Introduction To Big Data
A very common misconception is that big data is some technology or tool. Big data, in reality, is a very large, heterogeneous set of data. This data comes more in an unstructured or semi-structured form, so extracting useful information is very difficult. With the growth of cloud technologies, the generation rate of data has increased tremendously.
Therefore, we need a solution that allows us to process such “Big Data” at optimal speed and to do so without compromising data security. There are a cluster of technologies that deal with this and one of the best is Hadoop.
“How does Hadoop provide the solution to big data problems?” This is a common question that arises. The answer to this is:
- Hadoop uses data to store data in blocks on multiple system nodes rather than on a single machine. This allows for a separation of concerns, fault tolerance, and increased data security.
- There is no need for defined schema before the data being stored in it. One of the major drawbacks of the RDBMS system is that it works on predefined schema structures which take the flexibility away from the user to store different types of data.
- Another feature of Hadoop is that it brings processing power to the user. In Hadoop, a processor is being taken to data rather than data being carried from one system to another. As there is a distributed architecture, there is a flexibility for the end user to increase any number of nodes.
This all contributes to Hadoop being a reliable, economical (RAID being costlier than local nodes), scalable, and flexible system.
Hadoop is comprised of two main components, namely nodes and resource managers.

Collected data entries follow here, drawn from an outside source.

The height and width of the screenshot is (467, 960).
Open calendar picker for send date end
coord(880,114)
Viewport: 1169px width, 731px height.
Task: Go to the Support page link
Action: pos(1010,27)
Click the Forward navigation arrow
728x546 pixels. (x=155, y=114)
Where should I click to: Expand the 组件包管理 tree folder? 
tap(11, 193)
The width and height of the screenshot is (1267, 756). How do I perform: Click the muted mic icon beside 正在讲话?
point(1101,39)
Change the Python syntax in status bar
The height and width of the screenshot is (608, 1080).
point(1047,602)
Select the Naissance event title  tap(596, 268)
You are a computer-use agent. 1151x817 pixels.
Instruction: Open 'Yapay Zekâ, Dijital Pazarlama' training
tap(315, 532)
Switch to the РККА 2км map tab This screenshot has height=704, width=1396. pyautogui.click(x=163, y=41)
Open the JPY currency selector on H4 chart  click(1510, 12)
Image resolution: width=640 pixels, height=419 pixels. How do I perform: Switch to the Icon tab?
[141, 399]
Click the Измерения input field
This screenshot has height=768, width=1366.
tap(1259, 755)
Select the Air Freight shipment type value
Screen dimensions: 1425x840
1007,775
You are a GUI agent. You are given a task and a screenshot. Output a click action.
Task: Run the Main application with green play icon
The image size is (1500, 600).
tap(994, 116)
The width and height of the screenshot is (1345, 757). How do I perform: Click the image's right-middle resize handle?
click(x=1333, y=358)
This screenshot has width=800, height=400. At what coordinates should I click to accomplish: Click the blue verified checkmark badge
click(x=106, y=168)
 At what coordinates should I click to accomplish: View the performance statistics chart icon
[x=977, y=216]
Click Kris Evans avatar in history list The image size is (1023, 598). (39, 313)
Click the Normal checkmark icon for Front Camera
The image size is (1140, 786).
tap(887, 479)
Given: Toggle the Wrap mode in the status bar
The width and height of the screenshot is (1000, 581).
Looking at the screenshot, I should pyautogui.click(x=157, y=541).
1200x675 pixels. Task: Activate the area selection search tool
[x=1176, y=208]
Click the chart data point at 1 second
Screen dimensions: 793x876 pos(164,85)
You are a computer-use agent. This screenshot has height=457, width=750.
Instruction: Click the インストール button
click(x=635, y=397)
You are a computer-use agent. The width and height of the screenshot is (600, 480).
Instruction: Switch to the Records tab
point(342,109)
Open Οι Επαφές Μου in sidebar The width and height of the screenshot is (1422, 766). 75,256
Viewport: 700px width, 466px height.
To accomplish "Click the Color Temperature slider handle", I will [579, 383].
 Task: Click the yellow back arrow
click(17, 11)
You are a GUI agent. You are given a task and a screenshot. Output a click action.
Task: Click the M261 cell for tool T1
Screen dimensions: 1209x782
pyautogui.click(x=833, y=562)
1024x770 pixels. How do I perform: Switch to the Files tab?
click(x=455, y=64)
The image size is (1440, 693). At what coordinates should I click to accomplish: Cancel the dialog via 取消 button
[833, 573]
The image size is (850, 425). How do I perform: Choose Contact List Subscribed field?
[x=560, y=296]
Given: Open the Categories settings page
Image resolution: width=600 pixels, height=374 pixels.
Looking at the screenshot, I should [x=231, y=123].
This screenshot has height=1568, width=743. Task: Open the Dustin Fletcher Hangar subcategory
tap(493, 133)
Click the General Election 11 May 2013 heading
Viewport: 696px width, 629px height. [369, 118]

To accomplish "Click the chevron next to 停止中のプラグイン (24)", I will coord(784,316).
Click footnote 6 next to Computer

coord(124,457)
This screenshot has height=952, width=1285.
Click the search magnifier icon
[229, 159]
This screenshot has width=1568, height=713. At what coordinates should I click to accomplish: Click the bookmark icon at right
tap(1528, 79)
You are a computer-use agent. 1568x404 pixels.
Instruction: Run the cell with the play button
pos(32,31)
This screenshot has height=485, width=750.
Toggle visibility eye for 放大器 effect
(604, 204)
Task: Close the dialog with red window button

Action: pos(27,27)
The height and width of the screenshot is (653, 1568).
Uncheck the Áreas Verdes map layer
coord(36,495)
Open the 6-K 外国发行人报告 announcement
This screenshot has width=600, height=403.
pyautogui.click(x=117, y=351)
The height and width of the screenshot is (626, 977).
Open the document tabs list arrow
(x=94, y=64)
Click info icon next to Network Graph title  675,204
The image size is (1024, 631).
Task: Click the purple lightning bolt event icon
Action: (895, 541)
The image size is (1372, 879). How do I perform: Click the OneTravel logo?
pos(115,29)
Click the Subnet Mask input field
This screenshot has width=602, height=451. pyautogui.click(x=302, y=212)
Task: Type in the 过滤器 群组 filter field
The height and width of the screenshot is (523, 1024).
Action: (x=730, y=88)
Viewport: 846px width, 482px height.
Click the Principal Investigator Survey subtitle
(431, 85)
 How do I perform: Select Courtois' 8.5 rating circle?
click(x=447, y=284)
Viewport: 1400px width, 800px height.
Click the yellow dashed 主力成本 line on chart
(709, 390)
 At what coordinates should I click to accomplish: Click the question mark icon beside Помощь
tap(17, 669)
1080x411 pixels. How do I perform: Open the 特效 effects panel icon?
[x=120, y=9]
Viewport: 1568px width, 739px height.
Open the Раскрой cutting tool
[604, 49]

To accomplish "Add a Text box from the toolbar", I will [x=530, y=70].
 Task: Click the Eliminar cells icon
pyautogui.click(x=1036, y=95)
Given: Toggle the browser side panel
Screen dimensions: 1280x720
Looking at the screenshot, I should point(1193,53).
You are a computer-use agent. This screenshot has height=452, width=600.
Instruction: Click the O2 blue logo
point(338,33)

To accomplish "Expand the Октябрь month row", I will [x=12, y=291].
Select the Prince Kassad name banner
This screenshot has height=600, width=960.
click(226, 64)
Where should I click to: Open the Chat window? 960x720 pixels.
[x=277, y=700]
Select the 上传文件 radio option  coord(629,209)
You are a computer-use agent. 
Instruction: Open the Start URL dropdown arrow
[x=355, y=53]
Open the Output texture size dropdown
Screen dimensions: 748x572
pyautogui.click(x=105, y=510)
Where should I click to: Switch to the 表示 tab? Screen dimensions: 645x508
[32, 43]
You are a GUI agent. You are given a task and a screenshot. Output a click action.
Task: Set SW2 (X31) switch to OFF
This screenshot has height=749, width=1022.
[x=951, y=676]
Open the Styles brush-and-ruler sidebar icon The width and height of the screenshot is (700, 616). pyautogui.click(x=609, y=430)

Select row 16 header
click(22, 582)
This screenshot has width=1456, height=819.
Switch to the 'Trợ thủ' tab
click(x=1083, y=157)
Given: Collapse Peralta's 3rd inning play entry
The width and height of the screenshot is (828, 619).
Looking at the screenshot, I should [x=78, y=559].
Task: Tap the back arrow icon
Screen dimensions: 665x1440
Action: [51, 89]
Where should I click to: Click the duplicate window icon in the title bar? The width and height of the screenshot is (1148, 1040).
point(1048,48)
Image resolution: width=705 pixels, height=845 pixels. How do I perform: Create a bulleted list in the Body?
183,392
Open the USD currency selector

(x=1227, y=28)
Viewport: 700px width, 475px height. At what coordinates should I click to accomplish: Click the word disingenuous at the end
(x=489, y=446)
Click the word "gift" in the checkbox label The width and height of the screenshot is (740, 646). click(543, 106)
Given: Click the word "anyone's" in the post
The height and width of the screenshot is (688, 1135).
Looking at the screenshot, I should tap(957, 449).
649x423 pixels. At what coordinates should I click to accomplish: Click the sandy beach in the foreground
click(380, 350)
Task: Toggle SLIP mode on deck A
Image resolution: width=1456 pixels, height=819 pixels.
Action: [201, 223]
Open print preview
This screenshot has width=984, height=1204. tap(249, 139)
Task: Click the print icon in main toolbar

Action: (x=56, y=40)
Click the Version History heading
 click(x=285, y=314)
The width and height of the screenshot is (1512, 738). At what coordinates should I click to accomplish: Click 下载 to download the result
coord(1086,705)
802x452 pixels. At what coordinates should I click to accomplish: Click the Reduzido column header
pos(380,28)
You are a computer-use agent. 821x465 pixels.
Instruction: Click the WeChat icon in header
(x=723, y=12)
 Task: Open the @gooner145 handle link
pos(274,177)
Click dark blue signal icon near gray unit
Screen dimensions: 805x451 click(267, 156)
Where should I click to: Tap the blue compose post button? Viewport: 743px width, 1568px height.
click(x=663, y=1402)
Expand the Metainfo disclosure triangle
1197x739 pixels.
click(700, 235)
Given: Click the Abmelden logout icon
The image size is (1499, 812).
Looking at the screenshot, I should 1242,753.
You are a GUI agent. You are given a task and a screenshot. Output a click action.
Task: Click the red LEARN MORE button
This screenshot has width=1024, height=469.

- Nodes (Name node and Data nodes): The name node acts as the master and contains all the metadata that is getting processed on the data nodes. Typically, there is only one name node in a system but its number can be increased as per your requirements. Data nodes are the real site workers where the actual processing takes place. Here, data resides and get stored after processing. Name nodes only contain the map of the data node and a chunk of data.
- Resource Managers (MapReduce and YARN): Resource managers contain the algorithm(s) required to process the data. This is the heart of Hadoop where the business logic for processing is written.
MapReduce comprises of two jobs, namely map and reduce. “‘Map’ refers to taking a set of data and converting it into another set of data, where individual elements are broken down into key/value pairs. ‘Reduce’ refers to getting the output from a map as input and combines those data tuples into a smaller set of tuples.”(Source: IBM’s page on MapReduce) The important thing to note here is the reduce job is always performed after the map job. Another resource manager that can be used along with MapReduce or as a standalone resource is YARN. YARN stands for Yet Another Resource Negotiator and is a resource management and job scheduling technology. IBM mentioned in its article that, “according to Yahoo!, the practical limits of such a design are reached with a cluster of 5000 nodes and 40,000 tasks running concurrently.” Apart from this limitation, the utilization of computational resources is inefficient in MRV1. Also, the Hadoop framework became limited only to MapReduce processing paradigm. According to Hortonworks, “YARN also extends the power of Hadoop to incumbent and new technologies found within the data center so that they can take advantage of cost-effective, linear-scale storage and processing.” It provides ISVs and developers a consistent framework for writing data access applications that run in Hadoop. YARN relieves MapReduce for Resource Management and Job Scheduling. YARN started to give Hadoop the ability to run non-MapReduce jobs within the Hadoop framework.